The Mk2 Road Sport was an evolution of the Mk1 design. The cars featured the same engine and suspension fitment (donated from an Alfasud or 33), with an improved monocoque structure and updated styling. Whereas the Mk1 Club Sport utilised the Alfasud rear lights, the Mk2 used Mazda 121 (1991-1998) rear lights, and Mazda MX-3 headlights. There was an option to utilise fibreglass shrouds and install main/dip beam headlights from a Massey Ferguson tractor (Massey part number 1672766M91) and Main-beam only lights by Ring Automotive (Ring part number BRL056), which some owners opted for.

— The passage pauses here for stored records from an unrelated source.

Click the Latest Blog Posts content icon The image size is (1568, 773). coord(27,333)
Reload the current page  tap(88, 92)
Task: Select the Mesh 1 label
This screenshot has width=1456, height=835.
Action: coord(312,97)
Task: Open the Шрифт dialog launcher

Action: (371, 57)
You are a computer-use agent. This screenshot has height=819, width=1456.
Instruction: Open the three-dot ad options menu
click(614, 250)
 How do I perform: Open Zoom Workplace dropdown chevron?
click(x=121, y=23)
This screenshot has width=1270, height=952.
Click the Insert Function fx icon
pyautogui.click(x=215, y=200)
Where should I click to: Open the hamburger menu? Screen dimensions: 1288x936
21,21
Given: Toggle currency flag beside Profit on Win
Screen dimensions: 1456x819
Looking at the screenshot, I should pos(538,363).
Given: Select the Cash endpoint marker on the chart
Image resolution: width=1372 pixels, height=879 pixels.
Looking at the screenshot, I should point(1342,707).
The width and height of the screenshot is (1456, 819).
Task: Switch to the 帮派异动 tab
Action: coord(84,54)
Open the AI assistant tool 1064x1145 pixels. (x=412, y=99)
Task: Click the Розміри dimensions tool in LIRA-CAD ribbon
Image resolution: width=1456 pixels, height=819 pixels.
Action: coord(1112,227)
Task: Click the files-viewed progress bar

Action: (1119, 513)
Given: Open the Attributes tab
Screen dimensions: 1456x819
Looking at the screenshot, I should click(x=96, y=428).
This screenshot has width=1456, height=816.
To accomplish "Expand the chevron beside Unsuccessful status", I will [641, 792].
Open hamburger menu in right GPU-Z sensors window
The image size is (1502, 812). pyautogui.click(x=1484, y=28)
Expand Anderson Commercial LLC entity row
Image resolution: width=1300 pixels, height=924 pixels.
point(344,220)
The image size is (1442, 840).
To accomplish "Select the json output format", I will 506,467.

The doors on the Mk2, whilst still shallow compared to most cars, were dropped further into the sill line to enable improved entry and egress to and from the vehicle, particularly when fitted with a roof. The Mk2 cars offered a hardtop option that had not been available on the Mk1's.

Whereas the boot on the Mk1 opened towards the rear of the car, the Mk2's opened in a more conventional fashion. As part of the improved monocoque design, an additional bulkhead had been added between the passenger cabin and boot space, meaning that the boot was substantially smaller on the Mk2 cars. The dashboard was also revised, and came in two forms depending upon which donor car was opted for. The Alfasud-based cars had a dashboard which came down and around the gear shifter and mated with the transmission tunnel. The Alfa 33 based cars had a more flat and up-to-date looking dashboard design.

The Mk2 retained use of the Citroen AX windscreen and Land Rover bonnet hinges, but opted for the door catches from a Fiat Panda. The external door release is embedded into the side body panel to the rear of the door as opposed to the door itself, making new entrants to the car occasionally somewhat confused.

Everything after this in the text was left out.